In the entries that follow, the lines from the one with "Сегодня 10:00 - 20:00 (514, 381)" through the one with "Previous [button] (40, 884)" are the ones to write out, exactly and with both ends included. Nothing else should appear.

_ _ _

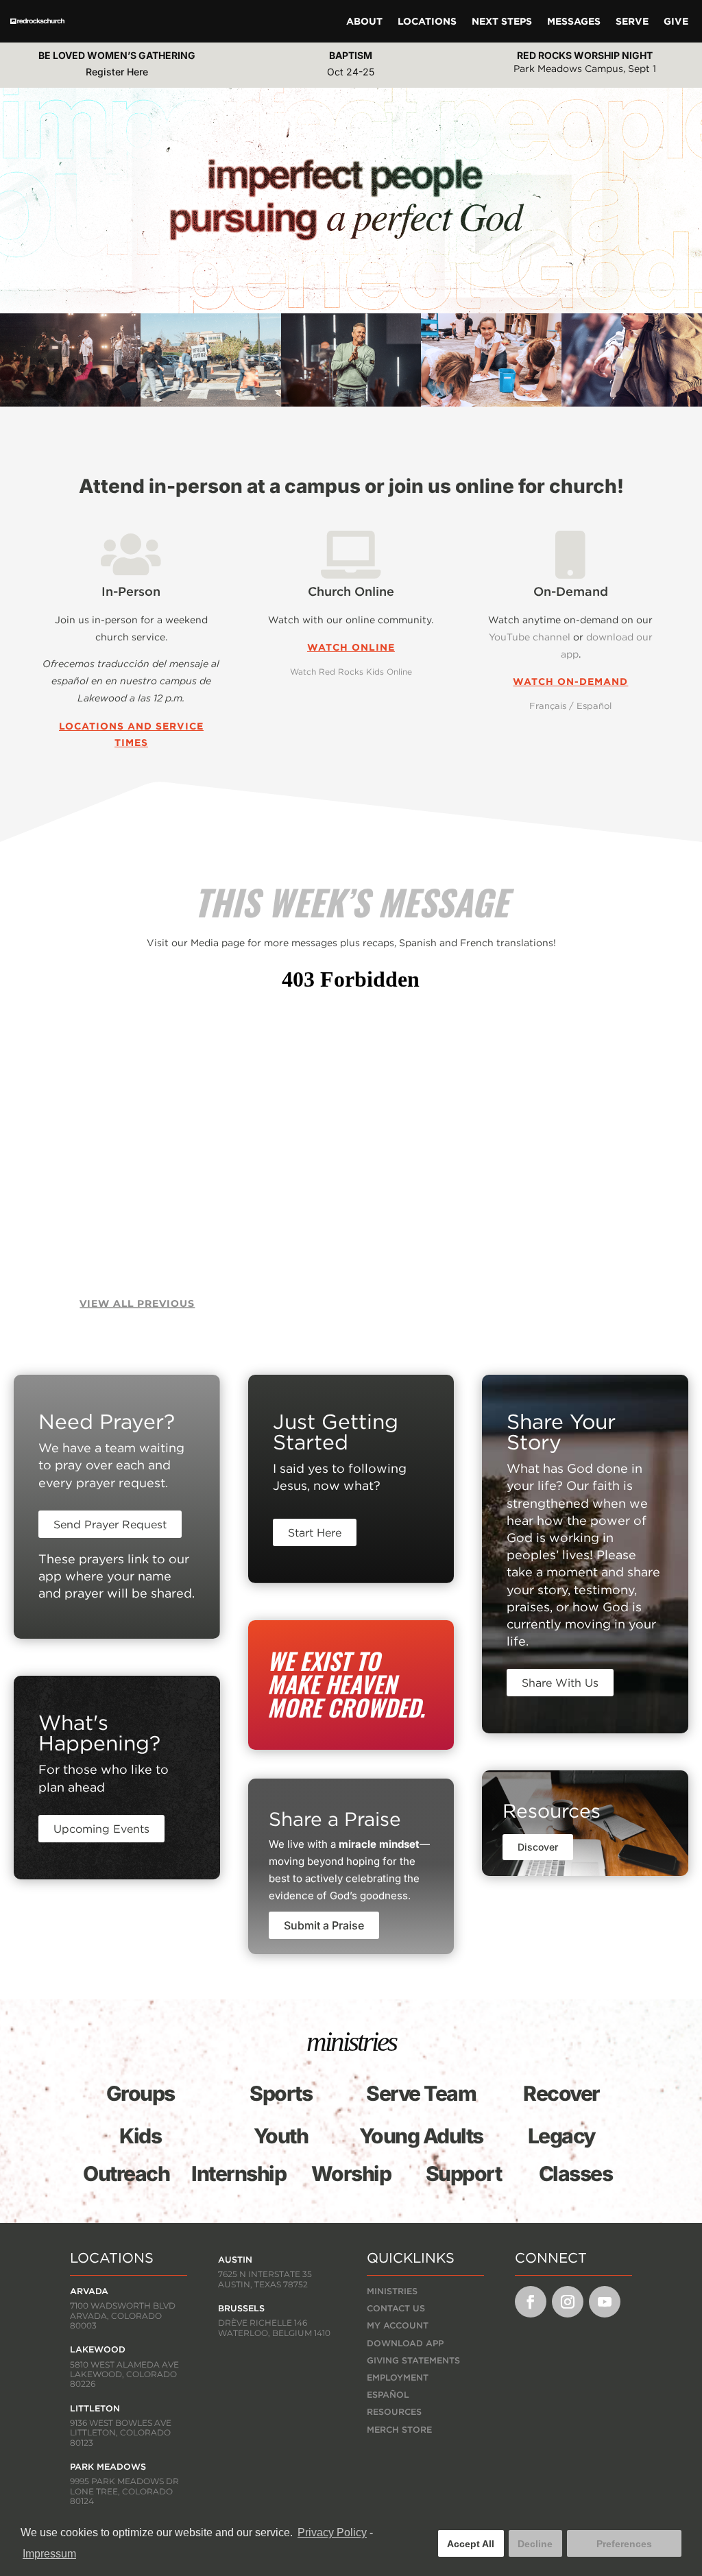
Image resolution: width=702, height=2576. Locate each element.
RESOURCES (394, 2412)
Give (676, 21)
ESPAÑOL (388, 2394)
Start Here (314, 1532)
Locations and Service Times (131, 734)
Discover (538, 1847)
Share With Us (560, 1682)
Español (594, 706)
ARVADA (89, 2291)
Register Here (117, 71)
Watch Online (351, 647)
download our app (607, 645)
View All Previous (137, 1303)
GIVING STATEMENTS (413, 2360)
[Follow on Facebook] (530, 2302)
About (364, 21)
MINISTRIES (392, 2291)
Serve (632, 21)
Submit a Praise (324, 1925)
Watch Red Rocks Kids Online (351, 671)
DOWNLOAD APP (405, 2343)
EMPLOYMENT (397, 2377)
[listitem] (351, 1477)
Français (547, 706)
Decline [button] (535, 2543)
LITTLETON (95, 2408)
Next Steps (502, 21)
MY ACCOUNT (397, 2325)
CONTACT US (396, 2308)
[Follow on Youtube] (604, 2302)
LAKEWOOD (97, 2349)
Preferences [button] (624, 2543)
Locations (427, 21)
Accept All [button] (470, 2543)
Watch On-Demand (570, 681)
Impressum (49, 2554)
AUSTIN (235, 2259)
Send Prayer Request (110, 1524)
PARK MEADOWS (108, 2466)
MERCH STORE (399, 2429)
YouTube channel (529, 637)
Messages (574, 21)
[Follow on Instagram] (567, 2302)
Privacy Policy (332, 2532)
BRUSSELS (241, 2308)
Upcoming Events (101, 1828)
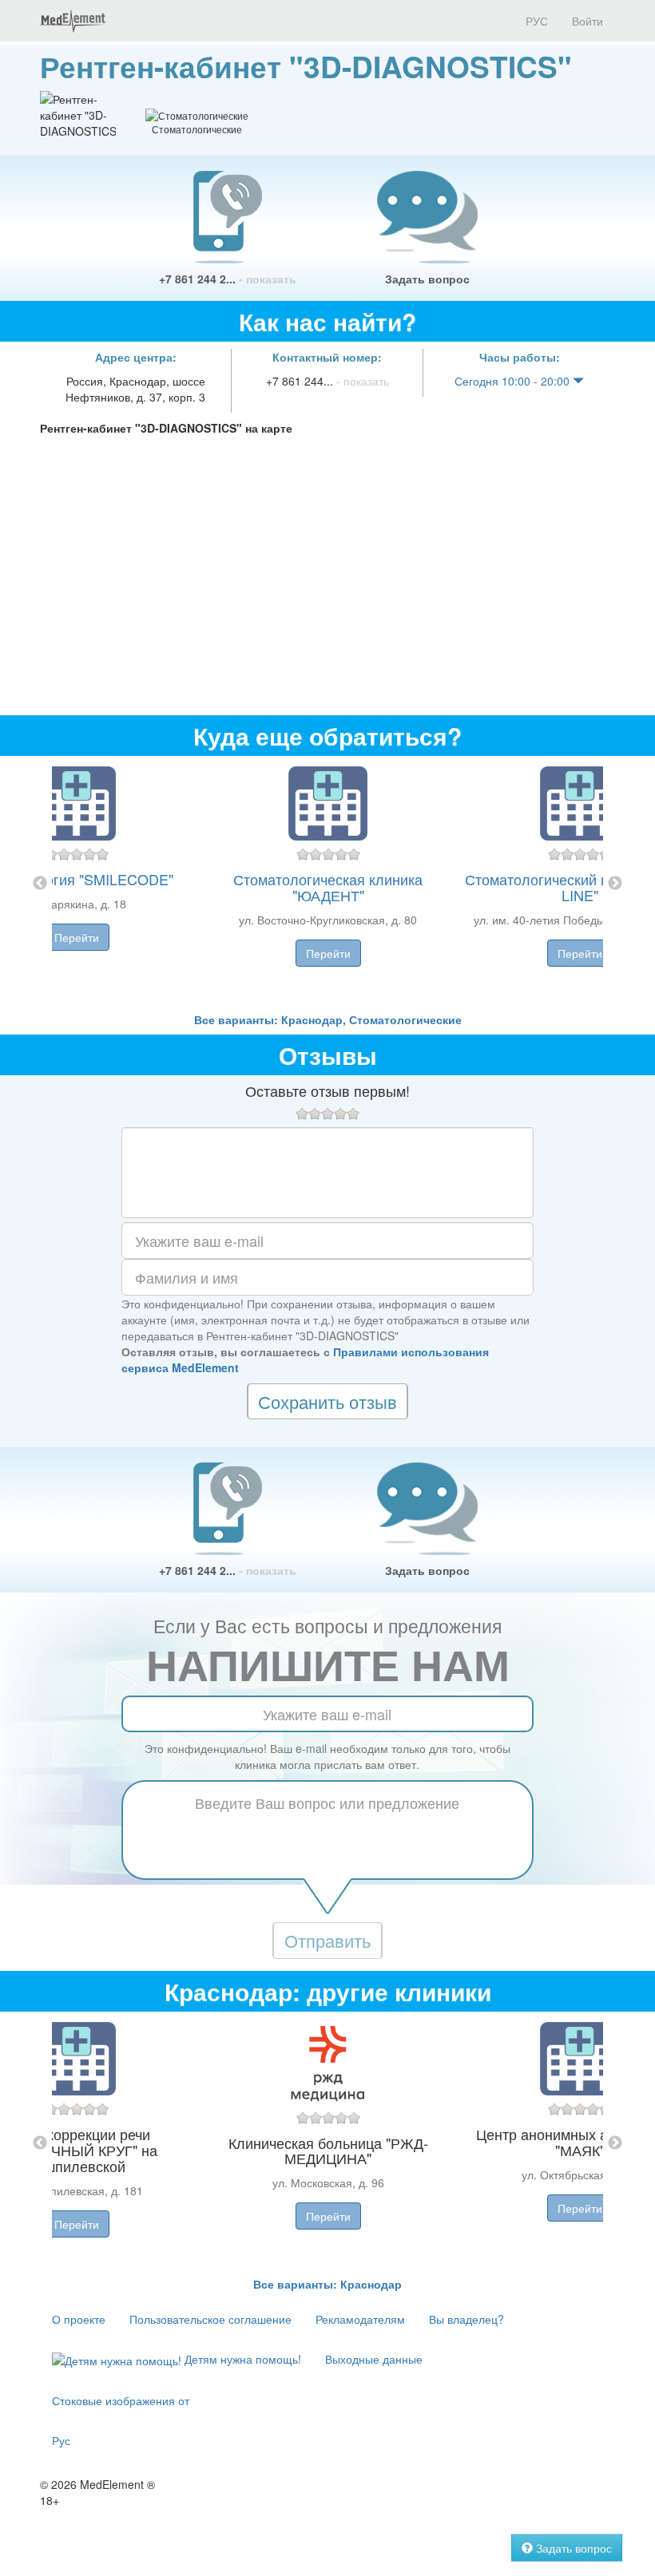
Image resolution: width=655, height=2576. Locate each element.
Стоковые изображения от (120, 2400)
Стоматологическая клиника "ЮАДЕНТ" (328, 887)
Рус (61, 2440)
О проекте (78, 2319)
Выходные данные (374, 2359)
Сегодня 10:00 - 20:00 (514, 381)
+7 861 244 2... (227, 279)
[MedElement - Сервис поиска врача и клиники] (72, 21)
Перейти (76, 937)
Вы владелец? (466, 2319)
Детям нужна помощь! (241, 2359)
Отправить (327, 1940)
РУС (535, 21)
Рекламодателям (360, 2319)
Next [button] (615, 884)
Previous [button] (40, 884)
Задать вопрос (427, 279)
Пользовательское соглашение (210, 2319)
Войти (587, 21)
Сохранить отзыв (327, 1401)
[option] (328, 883)
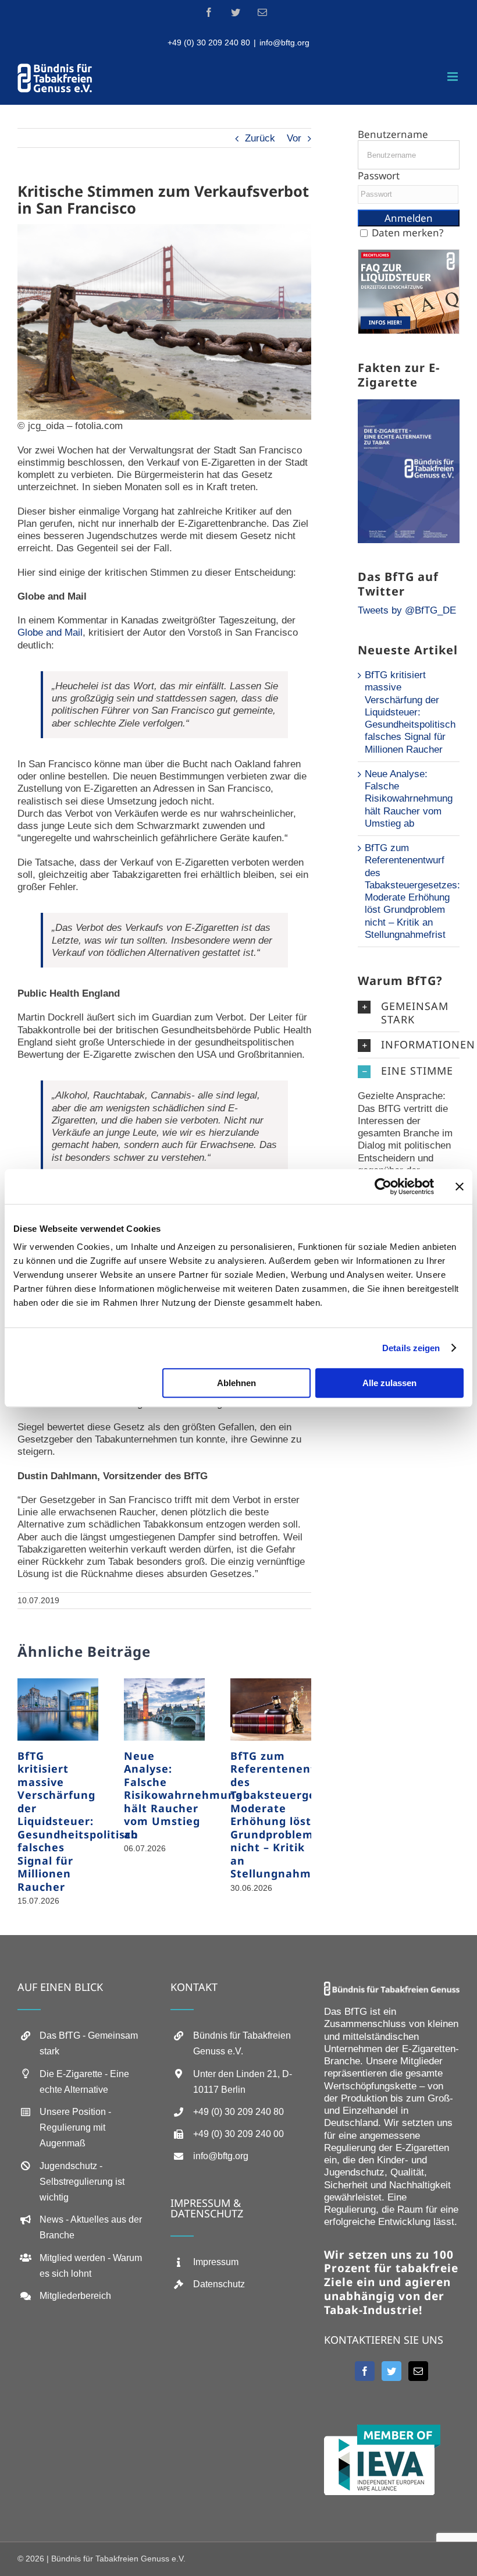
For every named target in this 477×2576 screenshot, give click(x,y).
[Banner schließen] (459, 1186)
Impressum (215, 2262)
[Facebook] (365, 2371)
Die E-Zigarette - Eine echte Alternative (84, 2082)
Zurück (260, 138)
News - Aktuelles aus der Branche (91, 2227)
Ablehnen (236, 1383)
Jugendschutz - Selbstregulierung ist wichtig (82, 2181)
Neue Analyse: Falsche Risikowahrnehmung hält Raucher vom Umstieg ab (183, 1795)
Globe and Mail (50, 632)
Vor (294, 138)
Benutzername (393, 134)
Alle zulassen (389, 1383)
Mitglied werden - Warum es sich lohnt (91, 2266)
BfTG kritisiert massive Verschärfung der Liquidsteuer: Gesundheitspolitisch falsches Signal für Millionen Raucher (77, 1821)
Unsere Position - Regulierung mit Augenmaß (75, 2127)
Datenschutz (219, 2284)
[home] (392, 1987)
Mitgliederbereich (75, 2296)
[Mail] (418, 2371)
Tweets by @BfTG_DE (407, 610)
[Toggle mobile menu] (453, 76)
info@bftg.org (284, 42)
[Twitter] (391, 2371)
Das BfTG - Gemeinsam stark (89, 2043)
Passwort (379, 175)
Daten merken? (407, 232)
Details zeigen (411, 1348)
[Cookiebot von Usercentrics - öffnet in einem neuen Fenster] (383, 1186)
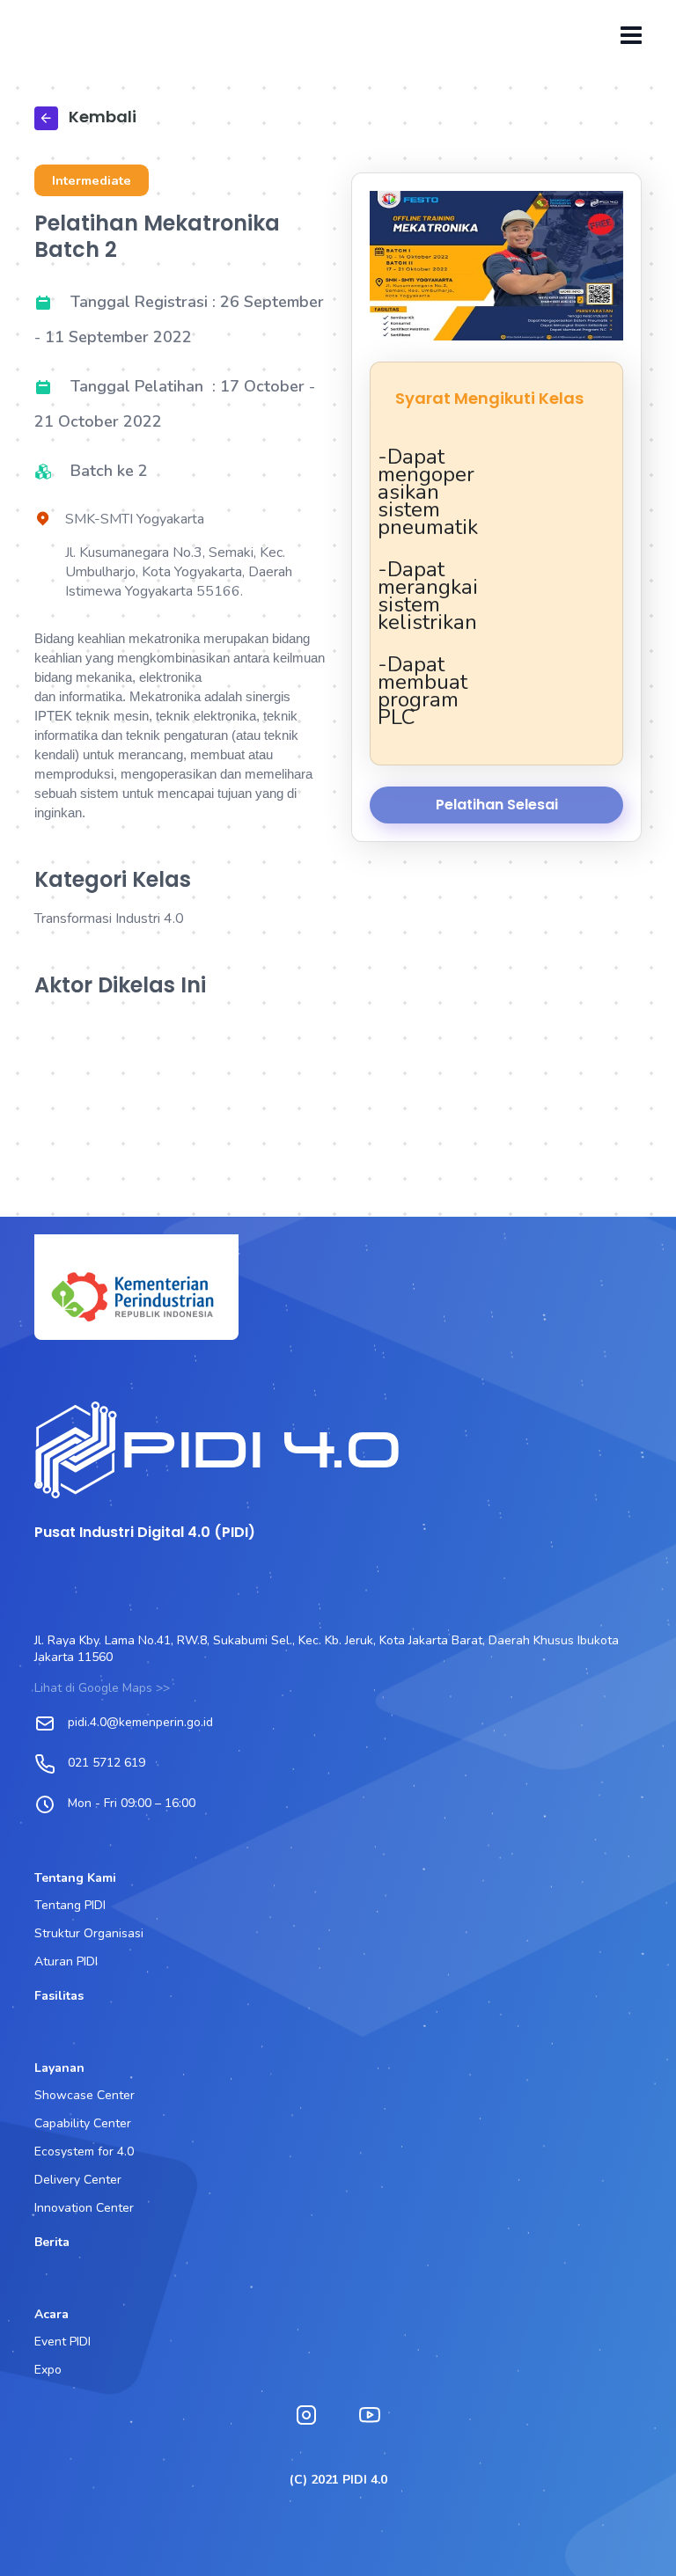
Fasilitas (59, 1995)
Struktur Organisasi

_ _ _

## Solution to the exercise
Сегодня 10:00 - 20:00 (514, 381)
+7 861 244 2... (227, 279)
[MedElement - Сервис поиска врача и клиники] (72, 21)
Перейти (76, 937)
Вы владелец? (466, 2319)
Детям нужна помощь! (241, 2359)
Отправить (327, 1940)
РУС (535, 21)
Рекламодателям (360, 2319)
Next [button] (615, 884)
Previous [button] (40, 884)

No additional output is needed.